Oggi la scienza più evoluta concorda con la visione dei grandi mistici del passato, non esiste la materia solida e rigida, tutto vibra ed è in movimento, a velocità diverse tutto si muove. Niente è statico. Mai. Ogni oggetto è composto da atomi, a loro volta composti da particelle infinitesimali che possono manifestarsi come corpuscolo o onda, cioè vibrazione. L’energia che compone la materia si manifesta talvolta come onda e talvolta come particella, i Mantra sanscriti agiscono sulle onde che poi diventano forma e intervengono sulle forme in-formandole con un nuovo messaggio. Se pronunciati bene i Mantra formano e in-formano l’energia sia quella invisibile sia quella visibile che comunemente chiamiamo materia.


OM
“L’infinita potenzialità del suono”, spiega Yogananda, “deriva dal Verbo Creativo OM, il cosmico potere vibratorio che sta dietro tutte le energie atomiche. Qualsiasi parola pronunciata con chiara consapevolezza e profonda concentrazione ha un valore materializzante. Il segreto risiede nell’elevazione del ritmo vibratorio della mente.”

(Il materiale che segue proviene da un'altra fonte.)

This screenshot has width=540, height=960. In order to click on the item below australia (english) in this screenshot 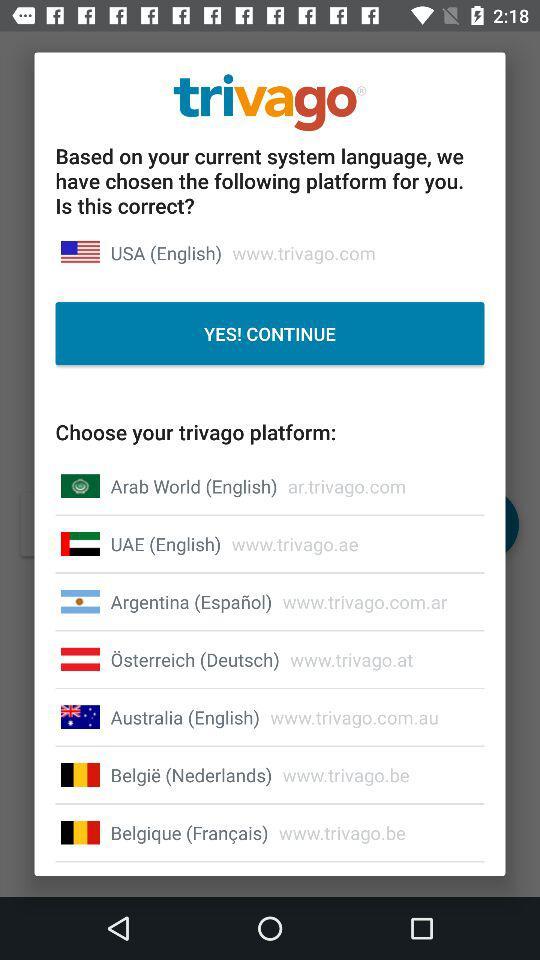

“Meditando sul suono OM la mente si fonde in esso e passa alla pura consapevolezza.”
Nadabindu Upanisad

“Questo giardino dell’universo vibra tutto
alcuni di noi odono un suono così dolce
le vibrazioni salgono dentro di noi per diventare luce.
Raggiungere l’accordo è la speranza della nostra vita
e per alcuni è importante dare un nome all’accordo
così gli hanno dato una parola e la parola è OM.”
i Moody Blues

Secondo i Veda indiani l’universo visibile si manifesta attraverso il Suono, esiste e si mantiene tramite il Suono e poi si dissolve per riaggregarsi sempre attraverso il potere del Suono. Secondo lo Shiva Sutra questo mondo è prigione e sofferenza per chi non conosce il potere misterioso dei suoni, diventa invece gioia e forza per chi conosce e pratica la scienza del suono. Il Mantra Om è il Mantra per eccellenza, il suono eterno e primordiale.
La O rappresenta l’energia che sale dal primo Chakra (elemento Terra) al quinto Chakra (Spazio infinito)
La M rappresenta la vibrazione serena ed autoguarente della mente.


Il Mahamantra
Dopo Om, il Mantra più popolare in India è quello chiamato Maha (grande) ed anche il grande canto della liberazione.
Sono sedici parole ripetute, fate la pausa dove c’è il trattino: Hare Krishna-Hare Krishna-Krishna Krishna-Hare Hare- Hare Rama-Hare Rama-Rama Rama-Hare Hare.
Hare rappresenta la potenza di piacere dell’energia femminile, Krishna e Rama rappresentano il fascino e la forza dell’energia maschile.
Anche i Mantra Sita-Ram, Shiva-Shakti e Om-Mani (il gioiello dell’energia maschile)- Padme (il fiore di loto dell’energia femminile)-Hum hanno il potere di riequilibrare i due emisferi crerebrali.

Om Shanti.
I saggi che scrissero i Veda, dopo aver esaminato la respirazione e il linguaggio, scoprirono che ogni suono ha un suo specifico effetto sensoriale che, oltre all’udito, coinvolge tutto il corpo. Pace in sanscrito si dice Shanti (si pronuncia scianti).
Pronunciando queste due parole, pace e shanti, avremo lo stesso effetto culturale ma un diverso effetto sensoriale. Per dire a qualcuno di tacere viene spontaneo emettere il suono lungo sccc come in sci. L’ascolto del suono Shanti produce un effetto rilassante sui sensi e il sistema nervoso di chiunque anche di chi non conosce il significato della parola.